Research Article: Reduced Central Memory CD4+ T Cells and Increased T-Cell Activation Characterise Treatment-Naive Patients Newly Diagnosed at Late Stage of HIV Infection

Date Published: October 27, 2012

Publisher: Hindawi Publishing Corporation

Author(s): Francesca Bai, Camilla Tincati, Esther Merlini, Carlotta Pacioni, Elisabetta Sinigaglia, Giovanni Carpani, Antonella d’Arminio Monforte, Giulia Marchetti.
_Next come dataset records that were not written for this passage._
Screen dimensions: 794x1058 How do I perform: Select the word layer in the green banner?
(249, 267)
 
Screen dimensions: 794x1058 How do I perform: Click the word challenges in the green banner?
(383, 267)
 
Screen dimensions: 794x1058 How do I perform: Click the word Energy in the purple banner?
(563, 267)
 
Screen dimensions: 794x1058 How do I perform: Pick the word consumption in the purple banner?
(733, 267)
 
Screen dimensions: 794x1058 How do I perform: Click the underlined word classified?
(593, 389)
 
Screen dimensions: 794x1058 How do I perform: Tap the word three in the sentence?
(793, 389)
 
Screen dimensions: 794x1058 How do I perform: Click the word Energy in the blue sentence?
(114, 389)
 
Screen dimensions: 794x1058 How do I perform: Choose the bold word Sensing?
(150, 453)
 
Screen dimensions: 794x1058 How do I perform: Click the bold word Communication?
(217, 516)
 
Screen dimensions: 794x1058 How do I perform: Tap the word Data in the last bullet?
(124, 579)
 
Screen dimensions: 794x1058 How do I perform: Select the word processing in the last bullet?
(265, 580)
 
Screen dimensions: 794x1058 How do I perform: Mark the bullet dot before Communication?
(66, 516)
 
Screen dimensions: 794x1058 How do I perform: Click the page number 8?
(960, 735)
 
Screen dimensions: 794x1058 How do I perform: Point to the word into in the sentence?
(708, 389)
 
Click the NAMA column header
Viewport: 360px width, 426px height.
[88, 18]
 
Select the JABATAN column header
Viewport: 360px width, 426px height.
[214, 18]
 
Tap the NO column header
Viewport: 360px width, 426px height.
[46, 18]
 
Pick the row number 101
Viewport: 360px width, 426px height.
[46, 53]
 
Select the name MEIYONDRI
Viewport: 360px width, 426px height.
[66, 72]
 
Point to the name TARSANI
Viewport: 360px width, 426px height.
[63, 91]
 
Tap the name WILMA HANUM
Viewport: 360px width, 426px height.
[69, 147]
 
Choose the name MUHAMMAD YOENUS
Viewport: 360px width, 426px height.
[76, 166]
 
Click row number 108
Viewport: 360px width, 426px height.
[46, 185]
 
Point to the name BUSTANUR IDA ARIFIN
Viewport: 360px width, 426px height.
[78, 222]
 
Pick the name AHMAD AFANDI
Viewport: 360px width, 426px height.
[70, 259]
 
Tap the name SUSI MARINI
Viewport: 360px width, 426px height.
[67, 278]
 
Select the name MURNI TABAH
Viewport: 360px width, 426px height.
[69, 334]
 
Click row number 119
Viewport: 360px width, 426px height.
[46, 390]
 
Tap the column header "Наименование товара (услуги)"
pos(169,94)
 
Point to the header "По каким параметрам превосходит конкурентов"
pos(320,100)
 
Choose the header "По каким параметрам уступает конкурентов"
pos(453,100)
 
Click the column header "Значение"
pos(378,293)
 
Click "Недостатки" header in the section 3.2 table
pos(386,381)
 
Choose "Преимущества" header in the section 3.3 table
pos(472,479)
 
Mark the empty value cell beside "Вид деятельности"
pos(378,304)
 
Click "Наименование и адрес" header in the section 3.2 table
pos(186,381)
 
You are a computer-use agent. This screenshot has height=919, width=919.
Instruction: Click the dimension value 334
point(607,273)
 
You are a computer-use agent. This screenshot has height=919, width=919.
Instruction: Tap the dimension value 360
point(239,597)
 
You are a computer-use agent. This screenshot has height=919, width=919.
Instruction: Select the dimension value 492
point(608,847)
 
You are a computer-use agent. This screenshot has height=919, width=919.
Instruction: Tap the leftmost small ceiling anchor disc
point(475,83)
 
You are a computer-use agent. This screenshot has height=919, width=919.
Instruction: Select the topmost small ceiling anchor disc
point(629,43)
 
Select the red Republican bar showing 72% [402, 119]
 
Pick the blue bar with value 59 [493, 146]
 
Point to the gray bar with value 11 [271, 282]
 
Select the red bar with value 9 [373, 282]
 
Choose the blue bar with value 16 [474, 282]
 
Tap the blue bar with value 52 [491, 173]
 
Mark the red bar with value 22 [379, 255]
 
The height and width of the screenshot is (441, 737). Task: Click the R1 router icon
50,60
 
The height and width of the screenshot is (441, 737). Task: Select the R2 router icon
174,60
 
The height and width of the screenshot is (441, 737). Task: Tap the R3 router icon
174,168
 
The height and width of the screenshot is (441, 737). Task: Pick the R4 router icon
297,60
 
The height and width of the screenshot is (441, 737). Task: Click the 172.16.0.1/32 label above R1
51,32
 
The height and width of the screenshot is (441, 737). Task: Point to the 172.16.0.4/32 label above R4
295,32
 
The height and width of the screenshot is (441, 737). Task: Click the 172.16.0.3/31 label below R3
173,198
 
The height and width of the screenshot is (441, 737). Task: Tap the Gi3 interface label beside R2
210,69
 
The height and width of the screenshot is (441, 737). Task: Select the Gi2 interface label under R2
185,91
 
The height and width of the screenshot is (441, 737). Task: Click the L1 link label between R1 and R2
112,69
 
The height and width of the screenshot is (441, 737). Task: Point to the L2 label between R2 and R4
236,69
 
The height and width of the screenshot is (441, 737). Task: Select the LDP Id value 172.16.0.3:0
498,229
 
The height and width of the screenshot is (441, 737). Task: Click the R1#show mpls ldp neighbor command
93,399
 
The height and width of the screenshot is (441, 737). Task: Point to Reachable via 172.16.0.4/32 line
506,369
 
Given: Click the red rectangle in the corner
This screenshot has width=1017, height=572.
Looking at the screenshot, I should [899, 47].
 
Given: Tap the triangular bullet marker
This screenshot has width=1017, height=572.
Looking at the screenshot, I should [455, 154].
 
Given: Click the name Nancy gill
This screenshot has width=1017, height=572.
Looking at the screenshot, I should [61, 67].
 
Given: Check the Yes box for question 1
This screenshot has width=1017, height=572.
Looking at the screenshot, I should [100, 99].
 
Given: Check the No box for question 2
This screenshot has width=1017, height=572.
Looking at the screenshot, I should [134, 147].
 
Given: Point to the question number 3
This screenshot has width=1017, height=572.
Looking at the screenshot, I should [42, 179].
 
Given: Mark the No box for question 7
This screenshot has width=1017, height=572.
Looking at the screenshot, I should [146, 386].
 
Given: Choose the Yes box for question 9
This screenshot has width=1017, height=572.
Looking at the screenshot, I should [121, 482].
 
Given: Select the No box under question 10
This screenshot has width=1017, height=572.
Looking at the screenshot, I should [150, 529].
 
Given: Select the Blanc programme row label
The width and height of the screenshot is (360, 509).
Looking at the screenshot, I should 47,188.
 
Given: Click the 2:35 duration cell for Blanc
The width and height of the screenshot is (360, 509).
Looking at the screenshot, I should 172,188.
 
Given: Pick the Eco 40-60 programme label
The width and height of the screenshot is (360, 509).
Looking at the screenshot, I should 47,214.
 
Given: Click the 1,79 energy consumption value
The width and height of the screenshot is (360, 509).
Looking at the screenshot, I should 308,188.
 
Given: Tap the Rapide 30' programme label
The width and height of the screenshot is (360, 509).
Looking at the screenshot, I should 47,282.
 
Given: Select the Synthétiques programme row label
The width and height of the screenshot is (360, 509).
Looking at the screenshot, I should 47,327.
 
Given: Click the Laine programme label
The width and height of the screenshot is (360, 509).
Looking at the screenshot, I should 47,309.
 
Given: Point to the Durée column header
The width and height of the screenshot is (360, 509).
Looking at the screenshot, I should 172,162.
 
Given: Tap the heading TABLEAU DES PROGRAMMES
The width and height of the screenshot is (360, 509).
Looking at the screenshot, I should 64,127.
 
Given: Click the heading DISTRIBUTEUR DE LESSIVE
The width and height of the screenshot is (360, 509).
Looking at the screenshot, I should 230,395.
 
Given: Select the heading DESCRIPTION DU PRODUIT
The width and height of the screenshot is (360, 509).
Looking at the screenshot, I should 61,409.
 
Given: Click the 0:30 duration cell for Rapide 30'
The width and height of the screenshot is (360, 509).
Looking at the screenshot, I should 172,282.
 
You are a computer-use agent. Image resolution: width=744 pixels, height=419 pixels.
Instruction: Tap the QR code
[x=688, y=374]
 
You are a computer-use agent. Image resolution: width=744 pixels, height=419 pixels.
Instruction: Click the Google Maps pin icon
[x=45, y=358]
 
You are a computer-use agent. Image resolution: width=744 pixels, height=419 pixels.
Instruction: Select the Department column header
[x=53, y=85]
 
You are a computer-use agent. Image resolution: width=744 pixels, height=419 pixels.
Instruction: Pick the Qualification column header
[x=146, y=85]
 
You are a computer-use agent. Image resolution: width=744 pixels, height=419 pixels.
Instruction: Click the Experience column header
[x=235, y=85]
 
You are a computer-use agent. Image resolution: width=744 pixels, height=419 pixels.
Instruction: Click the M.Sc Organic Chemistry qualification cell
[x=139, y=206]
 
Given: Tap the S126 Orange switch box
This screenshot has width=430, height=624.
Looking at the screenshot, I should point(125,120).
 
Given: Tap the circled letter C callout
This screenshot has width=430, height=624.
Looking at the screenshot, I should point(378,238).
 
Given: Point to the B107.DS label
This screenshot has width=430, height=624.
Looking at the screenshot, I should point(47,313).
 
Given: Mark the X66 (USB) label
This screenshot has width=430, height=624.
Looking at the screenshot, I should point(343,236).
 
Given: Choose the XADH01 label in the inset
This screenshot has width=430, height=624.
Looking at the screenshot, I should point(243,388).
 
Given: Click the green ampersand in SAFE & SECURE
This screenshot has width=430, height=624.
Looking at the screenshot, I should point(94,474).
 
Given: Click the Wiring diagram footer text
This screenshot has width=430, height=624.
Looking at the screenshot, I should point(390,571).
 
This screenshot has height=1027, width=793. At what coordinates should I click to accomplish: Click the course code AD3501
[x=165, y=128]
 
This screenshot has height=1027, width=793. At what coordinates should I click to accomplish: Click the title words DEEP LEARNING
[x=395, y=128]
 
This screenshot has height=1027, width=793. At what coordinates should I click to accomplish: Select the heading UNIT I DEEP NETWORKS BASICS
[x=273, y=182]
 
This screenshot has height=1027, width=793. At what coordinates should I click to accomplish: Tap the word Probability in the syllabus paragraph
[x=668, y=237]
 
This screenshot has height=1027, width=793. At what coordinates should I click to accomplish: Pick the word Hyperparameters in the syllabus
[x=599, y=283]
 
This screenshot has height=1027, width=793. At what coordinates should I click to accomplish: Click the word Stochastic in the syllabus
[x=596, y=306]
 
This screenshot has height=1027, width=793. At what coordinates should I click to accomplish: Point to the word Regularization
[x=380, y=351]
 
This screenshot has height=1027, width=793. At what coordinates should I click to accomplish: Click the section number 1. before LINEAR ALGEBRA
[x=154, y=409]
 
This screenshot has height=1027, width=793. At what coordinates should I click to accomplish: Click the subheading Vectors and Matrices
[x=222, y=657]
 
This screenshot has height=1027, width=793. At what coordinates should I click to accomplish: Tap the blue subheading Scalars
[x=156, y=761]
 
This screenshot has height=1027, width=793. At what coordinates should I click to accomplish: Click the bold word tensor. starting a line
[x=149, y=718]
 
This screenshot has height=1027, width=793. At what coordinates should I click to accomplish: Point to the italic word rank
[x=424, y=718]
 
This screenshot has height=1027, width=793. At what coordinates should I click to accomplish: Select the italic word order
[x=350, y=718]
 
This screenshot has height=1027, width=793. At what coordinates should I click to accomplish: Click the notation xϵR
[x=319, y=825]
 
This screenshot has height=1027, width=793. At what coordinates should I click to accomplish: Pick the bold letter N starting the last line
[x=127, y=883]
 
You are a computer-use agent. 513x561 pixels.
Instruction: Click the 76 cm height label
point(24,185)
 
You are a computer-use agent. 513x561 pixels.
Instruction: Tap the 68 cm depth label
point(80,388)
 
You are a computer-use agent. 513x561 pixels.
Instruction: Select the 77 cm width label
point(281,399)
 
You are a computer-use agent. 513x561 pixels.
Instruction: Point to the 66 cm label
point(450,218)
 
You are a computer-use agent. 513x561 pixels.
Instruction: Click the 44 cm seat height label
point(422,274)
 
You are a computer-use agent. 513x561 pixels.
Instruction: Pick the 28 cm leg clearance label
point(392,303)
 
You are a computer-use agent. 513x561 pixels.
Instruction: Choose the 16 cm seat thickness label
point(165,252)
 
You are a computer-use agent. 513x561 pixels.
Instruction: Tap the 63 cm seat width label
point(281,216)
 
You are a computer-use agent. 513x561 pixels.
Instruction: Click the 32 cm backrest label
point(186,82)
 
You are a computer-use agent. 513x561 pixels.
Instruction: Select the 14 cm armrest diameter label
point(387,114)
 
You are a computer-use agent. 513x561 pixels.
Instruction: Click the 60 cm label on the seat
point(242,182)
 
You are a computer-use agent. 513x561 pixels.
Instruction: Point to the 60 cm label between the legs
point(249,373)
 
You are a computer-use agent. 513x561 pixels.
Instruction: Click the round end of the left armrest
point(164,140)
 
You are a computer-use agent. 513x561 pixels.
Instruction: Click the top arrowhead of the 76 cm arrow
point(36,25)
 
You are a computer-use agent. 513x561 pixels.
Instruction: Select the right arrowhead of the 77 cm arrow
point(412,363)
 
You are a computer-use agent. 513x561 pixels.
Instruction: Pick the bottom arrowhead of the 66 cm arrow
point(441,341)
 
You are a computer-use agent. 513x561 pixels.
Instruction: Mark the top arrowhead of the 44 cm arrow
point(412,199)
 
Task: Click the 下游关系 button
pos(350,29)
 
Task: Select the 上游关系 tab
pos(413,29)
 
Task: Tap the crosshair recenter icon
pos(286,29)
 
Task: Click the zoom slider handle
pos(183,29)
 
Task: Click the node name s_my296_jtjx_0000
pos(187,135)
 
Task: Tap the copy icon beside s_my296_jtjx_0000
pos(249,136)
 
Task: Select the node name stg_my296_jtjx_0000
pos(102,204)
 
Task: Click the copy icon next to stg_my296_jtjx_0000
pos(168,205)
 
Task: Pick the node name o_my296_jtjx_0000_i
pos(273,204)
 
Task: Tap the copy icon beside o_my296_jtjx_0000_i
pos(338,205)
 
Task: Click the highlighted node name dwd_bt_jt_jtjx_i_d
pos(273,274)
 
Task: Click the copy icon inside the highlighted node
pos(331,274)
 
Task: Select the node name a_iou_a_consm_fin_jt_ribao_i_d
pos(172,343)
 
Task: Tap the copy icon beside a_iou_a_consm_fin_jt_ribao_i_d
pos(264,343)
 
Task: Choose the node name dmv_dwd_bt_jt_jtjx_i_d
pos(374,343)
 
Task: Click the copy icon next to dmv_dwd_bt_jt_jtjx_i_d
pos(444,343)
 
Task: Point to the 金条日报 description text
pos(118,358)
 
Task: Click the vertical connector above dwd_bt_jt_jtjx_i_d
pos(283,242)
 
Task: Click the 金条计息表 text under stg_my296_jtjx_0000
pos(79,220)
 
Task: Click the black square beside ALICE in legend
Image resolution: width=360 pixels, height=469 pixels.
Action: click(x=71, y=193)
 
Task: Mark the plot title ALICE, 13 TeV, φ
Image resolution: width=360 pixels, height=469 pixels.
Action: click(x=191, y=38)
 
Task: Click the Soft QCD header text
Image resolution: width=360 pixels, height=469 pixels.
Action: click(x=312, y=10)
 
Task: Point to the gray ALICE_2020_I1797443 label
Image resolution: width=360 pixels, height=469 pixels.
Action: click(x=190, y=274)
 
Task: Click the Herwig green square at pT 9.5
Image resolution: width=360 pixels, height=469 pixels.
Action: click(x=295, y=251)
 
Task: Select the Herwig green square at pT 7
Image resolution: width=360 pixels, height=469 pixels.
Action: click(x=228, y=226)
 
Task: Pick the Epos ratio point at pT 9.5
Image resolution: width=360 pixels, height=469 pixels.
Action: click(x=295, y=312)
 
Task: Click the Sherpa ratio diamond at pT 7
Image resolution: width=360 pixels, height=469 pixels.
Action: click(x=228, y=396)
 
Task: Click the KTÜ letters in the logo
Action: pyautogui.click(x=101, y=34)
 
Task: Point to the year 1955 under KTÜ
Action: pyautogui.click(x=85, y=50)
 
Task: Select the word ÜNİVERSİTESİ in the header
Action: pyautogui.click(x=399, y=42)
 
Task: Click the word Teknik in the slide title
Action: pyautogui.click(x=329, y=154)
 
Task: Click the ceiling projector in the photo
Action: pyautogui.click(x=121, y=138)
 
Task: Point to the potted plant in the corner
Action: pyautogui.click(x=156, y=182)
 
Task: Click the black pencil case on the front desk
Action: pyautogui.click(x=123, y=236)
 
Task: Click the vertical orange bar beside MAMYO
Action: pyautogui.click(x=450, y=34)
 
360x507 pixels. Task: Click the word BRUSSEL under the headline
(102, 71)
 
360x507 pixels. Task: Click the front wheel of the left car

Objectives. We investigated immune phenotypes of HIV+ patients who present late, considering late presenters (LPs, CD4+ < 350/μL and/or AIDS), advanced HIV disease (AHD, CD4+ < 200/μL and/or AIDS), and AIDS presenters (AIDS-defining condition at presentation, independently from CD4+). Methods. Patients newly diagnosed with HIV at our clinic between 2007–2011 were enrolled. Mann-Whitney/Chi-squared tests and logistic regression were used for statistics. Results. 275 patients were newly diagnosed with HIV between January/2007–March/2011. 130 (47%) were LPs, 79 (29%) showed AHD, and 49 (18%) were AIDS presenters. LP, AHD, and AIDS presenters were older and more frequently heterosexuals. Higher CD8+%, lower CD127+CD4+%, higher CD95+CD8+%, CD38+CD8+%, and CD45R0+CD38+CD8+% characterized LP/AHD/AIDS presentation. In multivariate analysis, older age, heterosexuality, higher CD8+%, and lower CD127+CD4+% were confirmed associated with LP/AHD. Lower CD4+ and higher CD38+CD8+% resulted independently associated with AIDS presentation. Conclusions. CD127 downregulation and immune activation characterize HIV+ patients presenting late and would be studied as additional markers of late presentation.

Partial Text

Despite reduced morbidity and mortality achieved by highly active antiretroviral therapy (HAART) and extensive work encouraging earlier HIV testing, late presentation of HIV remains a relevant clinical problem. Up to 15%–38% of HIV positive patients present late for testing with a low CD4+ T-cell count, high viral load, and severe alterations of their immune system [1]. Focusing on the Italian scenario, 39% of new HIV diagnosis occur late [2]. Compared to patients diagnosed with HIV early in the course of infection, late presenters are at higher probability of clinical progression and treatment-related adverse events and introduce HAART later than recommended by current antiretroviral therapy guidelines [3, 4]. Furthermore, late presentation deeply impacts on healthcare system and community in terms of resource use and higher risk of HIV transmission to sexual partners [5]. Recently, two different classifications of late presentation have been established by the European AIDS Clinical Society [6]: all patients who present with a CD4+ T-cell count less than 350 cells/μL and/or an AIDS-defining condition at, or within a month after, HIV diagnosis are identified as “late presenters.” This definition allows for the identification of patients that should be considered for treatment in accordance with current guidelines. Secondly, focusing on the established risk cutoff for developing opportunistic infections, all patients who present with a CD4+ T-cell count less than 200 cells/μL and/or an AIDS event should be considered to have “advanced HIV disease” [7, 8].

In our clinic, we observed 275 new HIV diagnosis in the period 2007–2011 with no significant differences over time. Still nowadays, the greatest percentages of persons diagnosed with HIV/AIDS are men, of minority ethnicity, and have as principal HIV transmission risk factor sexual contacts. Globally, in our experience, patients who present a new HIV-positive test display a median CD4+ T cells at presentation of 396 cells/μL and, therefore, near the minimum CD4+ count threshold for initiation of HAART, as suggested by the most recent international guidelines [6, 18–20]. In fact, different studies have demonstrated that initiating therapy at CD4+ levels higher than 350 cells/μL improves survival [21]. Furthermore, patients with a CD4+ count between 350 and 500 cells/μL and a HIV-RNA >100.000 copies/mL should be considered for treatment [6]. For this reason, encouraging an earlier recourse to HIV testing and access to care becomes crucial.

A broader definition of immunological features of late presenters could permit a better identification of patients subsets at high risk of clinical progression and reduced immunological response to HAART. Besides CD4+ levels, CD127+ expression on CD4+ T lymphocytes, and T-cell activation could be proposed as novel additional markers of late presentation and advanced HIV disease. Further studies on larger population are needed to confirm immunological patterns associated with late presentation.